Independent energy monitoring and analysis by utiliVisor revealed opportunities for a projected total of over $56,500 in energy savings. The medical center could have avoided the $148,000 capital investment in the new operating platform. The savings that the controls vendor attributed to the new operating platform could have been achieved through the implementation of the water-side economizer (capital cost: $268,000), adjustments to the existing BMS (as part of the existing service contract), and continuous independent energy monitoring and oversight for a payback of over $86,800.
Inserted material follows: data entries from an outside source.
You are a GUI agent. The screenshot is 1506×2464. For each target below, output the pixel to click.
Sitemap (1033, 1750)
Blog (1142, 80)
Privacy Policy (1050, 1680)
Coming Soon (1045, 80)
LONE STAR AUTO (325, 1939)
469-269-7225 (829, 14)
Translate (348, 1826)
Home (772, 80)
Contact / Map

As this example demonstrates, the installation of a costly black box control system may not deliver a justifiable return on investment. This type of control system may obscure underlying issues in chiller plant operations and/or the existing BMS while failing to correct them. A far more cost-effective way to optimize a complex chiller plant is through independent continuous energy monitoring and oversight by a team of experienced engineers.
About The Author
Edward L. Harvey is a systems engineer for utiliVisor. Coming from the maritime industry, he received a degree in Naval Architecture from SUNY Maritime College. Upon graduation, he worked as an engineering officer on American-flagged deep sea vessels powered by both steam (boilers operating at 900 psi) and motor (as high as 80,000 hp) engines for five years. During his time landside, he worked as an HVAC and marine service specialist for ACME Industrials and as a consulting project manager at St. John’s University. He received a USCG Unlimited Horsepower Near Coastal Chief Engineer License for Steam and Motor Vessels as well as various certifications in HVAC, High Voltage Safety, Fire Safety, Welding, and other related areas from the Calhoon MEBA Engineering School. Since joining the team at utiliVisor, he has begun work to obtain further certification as an Energy Manager and a Certified Measurement and Verification Professional.